5. Thomas R, Fysh ETH, Smith NA, et al. Effect of an Indwelling Pleural Catheter vs Talc Pleurodesis on Hospitalization Days in Patients With Malignant Pleural Effusion: The AMPLE Randomized Clinical Trial. JAMA. 2017;318(19):1903-12.
6. Muruganandan S, Azzopardi M, Fitzgerald DB, et al. Aggressive versus symptom-guided drainage of malignant pleural effusion via indwelling pleural catheters (AMPLE-2): an open-label randomised trial. Lancet Respir Med. 2018;6(9):671-80.
7. Fitzgerald DB, Koegelenberg CFN, Yasufuku K, et al. Surgical and non-surgical management of malignant pleural effusions. Expert Rev Respir Med. 2018;12(1):15-26.
8. Rintoul RC, Ritchie AJ, Edwards JG, et al. Efficacy and cost of video-assisted thoracoscopic partial pleurectomy versus talc pleurodesis in patients with malignant pleural mesothelioma (MesoVATS): an open-label, randomised, controlled trial. Lancet. 2014;384(9948):1118-27.
ES19.05 - Surgical Management of Malignant Pleural Effusion (Now Available) (ID 3261)
14:00 - 15:30 | Presenting Author(s): Alan D Sihoe
At first glance, it would seem that the thoracic surgeon has little role to play nowadays in the management of malignant pleural effusion (MPE).
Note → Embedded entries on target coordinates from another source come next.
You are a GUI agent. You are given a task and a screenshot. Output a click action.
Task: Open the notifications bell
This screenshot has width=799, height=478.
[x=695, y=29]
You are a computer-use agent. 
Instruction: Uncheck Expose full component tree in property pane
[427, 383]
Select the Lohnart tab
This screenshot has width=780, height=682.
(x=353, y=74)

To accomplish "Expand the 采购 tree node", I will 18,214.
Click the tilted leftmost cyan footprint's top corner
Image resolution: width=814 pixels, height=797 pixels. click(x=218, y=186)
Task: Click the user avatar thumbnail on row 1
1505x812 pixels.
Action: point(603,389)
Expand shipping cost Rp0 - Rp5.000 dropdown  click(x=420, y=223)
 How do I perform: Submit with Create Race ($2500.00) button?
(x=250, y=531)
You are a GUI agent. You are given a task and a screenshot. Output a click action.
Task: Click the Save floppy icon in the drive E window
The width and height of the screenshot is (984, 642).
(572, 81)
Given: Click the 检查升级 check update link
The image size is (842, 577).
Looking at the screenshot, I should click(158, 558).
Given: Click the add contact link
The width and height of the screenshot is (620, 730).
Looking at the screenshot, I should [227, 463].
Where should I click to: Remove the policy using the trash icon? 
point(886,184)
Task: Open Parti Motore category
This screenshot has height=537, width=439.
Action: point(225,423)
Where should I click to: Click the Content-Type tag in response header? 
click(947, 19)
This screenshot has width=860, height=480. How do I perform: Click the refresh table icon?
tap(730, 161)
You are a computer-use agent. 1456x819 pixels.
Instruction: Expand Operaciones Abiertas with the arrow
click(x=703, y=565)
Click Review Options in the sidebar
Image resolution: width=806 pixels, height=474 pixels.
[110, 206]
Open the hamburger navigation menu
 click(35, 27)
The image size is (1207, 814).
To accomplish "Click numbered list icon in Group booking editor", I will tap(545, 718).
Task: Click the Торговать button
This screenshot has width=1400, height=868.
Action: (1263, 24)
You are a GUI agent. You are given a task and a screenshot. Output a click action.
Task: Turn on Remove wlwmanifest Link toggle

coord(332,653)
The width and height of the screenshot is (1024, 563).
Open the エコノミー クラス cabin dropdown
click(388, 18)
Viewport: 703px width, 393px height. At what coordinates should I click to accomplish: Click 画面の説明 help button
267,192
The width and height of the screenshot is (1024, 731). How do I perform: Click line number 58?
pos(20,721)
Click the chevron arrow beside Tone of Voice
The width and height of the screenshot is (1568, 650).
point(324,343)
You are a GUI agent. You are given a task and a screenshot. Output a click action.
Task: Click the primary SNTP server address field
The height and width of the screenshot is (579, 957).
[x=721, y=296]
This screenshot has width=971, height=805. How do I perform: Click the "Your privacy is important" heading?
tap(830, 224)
Substantial advances have been made in the understanding of the pathophysiology of MPE and its diagnosis. There is broad consensus that pleurodesis should generally be given at the bedside rather than in the operating theatre, while intractable cases can be managed with indwelling catheters. Even where interventions into the chest are required, the advent of ‘medical’ thoracoscopy appears to have diminished the role of surgeons in managing MPE.
However, it would be wrong to presume that thoracic surgeons may be completely excluded from the MPE scene. There remain situations were surgery is still required for a definitive diagnosis or effective palliation. Surgeons continue to have more extensive experience with biopsy, drainage, and ‘rapid pleurodesis’ – yielding high rates of success. More importantly, minimally invasive Video-Assisted Thoracic Surgery (VATS) has evolved significantly in recent years. Uniportal VATS is becoming increasingly utilized, and is often complemented by technological advances such as non-intubated anesthesia. The latest advances in minimally invasive thoracic surgery have ensured that the high success rate of surgery is now coupled with surprisingly little – if any – functional or physiological ‘cost’ to the patient with MPE. The ‘VATS’ available today is not the same VATS from even a few years ago.
This presentation provides an overview of the current surgical options available in the management of MPE. The modern thoracic surgeon remains fully equipped and prepared to contribute to the multi-disciplinary care of patients with this complication.